Everything you need to know about the presence of fruit in your diet

Fruit

Surely you already know that eating fruit is essential as part of a balanced and healthy diet. Nevertheless, there are things about the presence of fruit in the diet that are often unknown, which here we help you understand.

One of the aspects that generates the most doubts is the quantity. For many advantages, eating only fruit would not be positive. Usually, eating 1 to 2 pieces of fruit a day is enough. If the fruit is small, medlars for example, measure it in handfuls instead of pieces; equal: 1-2 handfuls a day.

Eating it whole is vital to access all its nutrients. Leave the skin on them whenever possible (which is the majority of cases) so as not to let its fiber escape. In this way, you will slow down digestion and get valuable minerals and vitamins that would otherwise go to waste.

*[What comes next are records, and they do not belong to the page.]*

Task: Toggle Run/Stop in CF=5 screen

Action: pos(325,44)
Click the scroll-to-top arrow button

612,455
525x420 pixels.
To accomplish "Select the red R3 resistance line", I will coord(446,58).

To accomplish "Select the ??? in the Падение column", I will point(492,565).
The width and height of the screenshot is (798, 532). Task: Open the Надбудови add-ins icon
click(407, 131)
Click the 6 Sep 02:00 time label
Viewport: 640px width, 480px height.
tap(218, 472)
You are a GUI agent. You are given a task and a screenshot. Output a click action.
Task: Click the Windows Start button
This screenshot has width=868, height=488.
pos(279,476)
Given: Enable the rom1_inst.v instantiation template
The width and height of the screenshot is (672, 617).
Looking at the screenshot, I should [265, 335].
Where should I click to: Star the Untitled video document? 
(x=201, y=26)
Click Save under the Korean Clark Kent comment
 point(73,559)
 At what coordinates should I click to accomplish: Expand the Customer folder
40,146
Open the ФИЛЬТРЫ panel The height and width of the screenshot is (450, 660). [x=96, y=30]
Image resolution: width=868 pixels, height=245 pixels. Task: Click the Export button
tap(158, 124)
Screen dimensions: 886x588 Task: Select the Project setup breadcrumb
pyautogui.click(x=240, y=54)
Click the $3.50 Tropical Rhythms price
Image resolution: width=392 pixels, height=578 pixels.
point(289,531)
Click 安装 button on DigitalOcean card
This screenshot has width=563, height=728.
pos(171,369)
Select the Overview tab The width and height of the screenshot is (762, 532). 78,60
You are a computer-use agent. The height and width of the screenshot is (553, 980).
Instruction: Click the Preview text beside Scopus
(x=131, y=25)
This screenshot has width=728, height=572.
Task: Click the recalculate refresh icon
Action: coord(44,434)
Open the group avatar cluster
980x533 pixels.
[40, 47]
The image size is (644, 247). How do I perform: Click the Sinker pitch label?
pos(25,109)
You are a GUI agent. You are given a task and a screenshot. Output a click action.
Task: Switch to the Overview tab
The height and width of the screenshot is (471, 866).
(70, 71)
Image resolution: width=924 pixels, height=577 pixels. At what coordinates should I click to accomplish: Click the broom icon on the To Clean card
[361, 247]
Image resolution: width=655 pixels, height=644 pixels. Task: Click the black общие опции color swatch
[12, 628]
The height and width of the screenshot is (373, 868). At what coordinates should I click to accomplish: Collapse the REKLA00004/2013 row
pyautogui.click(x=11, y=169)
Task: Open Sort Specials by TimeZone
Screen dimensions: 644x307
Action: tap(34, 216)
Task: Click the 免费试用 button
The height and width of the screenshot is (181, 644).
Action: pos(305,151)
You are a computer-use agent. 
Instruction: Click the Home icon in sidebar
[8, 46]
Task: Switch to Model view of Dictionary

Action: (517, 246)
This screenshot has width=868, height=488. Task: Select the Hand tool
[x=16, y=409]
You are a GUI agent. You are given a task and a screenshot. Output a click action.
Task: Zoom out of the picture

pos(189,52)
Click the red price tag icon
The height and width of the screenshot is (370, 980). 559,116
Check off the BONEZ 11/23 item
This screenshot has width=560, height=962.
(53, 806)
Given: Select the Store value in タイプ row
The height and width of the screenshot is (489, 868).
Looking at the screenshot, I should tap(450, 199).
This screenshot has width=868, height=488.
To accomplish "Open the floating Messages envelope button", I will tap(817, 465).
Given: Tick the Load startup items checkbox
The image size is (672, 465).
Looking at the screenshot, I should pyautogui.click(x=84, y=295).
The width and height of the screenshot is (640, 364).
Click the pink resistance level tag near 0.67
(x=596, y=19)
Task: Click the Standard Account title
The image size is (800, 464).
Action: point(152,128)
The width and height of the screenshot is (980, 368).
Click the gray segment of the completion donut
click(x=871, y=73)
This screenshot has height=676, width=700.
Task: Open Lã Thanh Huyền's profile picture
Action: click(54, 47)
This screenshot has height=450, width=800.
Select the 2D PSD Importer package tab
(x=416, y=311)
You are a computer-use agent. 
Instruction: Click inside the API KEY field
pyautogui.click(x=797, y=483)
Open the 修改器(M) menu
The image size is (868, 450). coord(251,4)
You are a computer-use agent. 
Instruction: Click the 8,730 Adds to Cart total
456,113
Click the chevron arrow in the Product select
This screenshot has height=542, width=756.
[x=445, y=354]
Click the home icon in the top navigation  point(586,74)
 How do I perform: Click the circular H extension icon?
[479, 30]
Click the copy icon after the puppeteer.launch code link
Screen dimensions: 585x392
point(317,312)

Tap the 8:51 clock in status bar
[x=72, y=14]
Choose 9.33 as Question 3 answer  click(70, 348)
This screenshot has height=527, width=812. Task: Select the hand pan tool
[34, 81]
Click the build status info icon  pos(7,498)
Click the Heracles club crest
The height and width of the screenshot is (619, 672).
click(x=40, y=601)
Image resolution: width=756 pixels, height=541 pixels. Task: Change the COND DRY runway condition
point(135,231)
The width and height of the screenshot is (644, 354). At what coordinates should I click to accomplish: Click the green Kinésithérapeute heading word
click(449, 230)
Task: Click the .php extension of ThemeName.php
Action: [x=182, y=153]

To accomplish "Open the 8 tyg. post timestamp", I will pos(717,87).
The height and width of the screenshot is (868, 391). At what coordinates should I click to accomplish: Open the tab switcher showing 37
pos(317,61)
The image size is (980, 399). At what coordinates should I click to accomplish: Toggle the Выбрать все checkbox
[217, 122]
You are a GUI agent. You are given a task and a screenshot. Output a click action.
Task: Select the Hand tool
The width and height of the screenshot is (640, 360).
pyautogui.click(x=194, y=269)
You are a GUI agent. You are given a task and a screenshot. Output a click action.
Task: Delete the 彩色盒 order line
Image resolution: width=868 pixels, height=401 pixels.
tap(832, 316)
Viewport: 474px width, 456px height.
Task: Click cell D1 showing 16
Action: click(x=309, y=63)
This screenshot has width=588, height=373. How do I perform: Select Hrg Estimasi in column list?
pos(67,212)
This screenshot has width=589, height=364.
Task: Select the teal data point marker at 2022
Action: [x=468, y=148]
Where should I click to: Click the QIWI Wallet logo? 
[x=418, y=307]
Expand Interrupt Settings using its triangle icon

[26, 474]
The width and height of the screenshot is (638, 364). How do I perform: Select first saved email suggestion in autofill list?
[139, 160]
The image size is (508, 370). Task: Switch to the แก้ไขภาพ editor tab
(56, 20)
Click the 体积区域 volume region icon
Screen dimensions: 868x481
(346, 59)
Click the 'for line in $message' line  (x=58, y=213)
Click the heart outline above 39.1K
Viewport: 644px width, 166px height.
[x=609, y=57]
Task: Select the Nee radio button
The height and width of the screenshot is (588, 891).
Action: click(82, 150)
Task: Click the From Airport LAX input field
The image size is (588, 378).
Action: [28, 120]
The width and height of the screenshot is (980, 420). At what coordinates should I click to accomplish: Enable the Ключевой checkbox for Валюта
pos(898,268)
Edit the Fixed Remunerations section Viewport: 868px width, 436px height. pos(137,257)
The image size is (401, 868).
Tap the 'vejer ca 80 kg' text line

Many people have three or four favorites and ingest them consistently. Leaving the rest aside, you will forgo numerous benefits and obtain a wide range of trace minerals. So don't make that mistake and eat a wide variety of fruits, as big as you can. One trick to make sure you are doing it right is to eat a fruit of a different color each day.

Save high-sugar fruits for the most demanding days of the week, because despite being healthy, they can make us fat. Those that contain the most sugar are dates, figs, grapes, mangoes, cherries, bananas, tangerines and apples. If you are going to be sitting for long hours, bet on avocado, papaya and, although they are not technically fruit, berries.

Although some varieties are high in sugar, they are natural sugars, healthier for the body than artificial ones. Also, unlike when we eat a bakery product, antioxidants, fiber and other phytonutrients accompany sugar. This makes sense and accounts for each of the calories gained from fruit.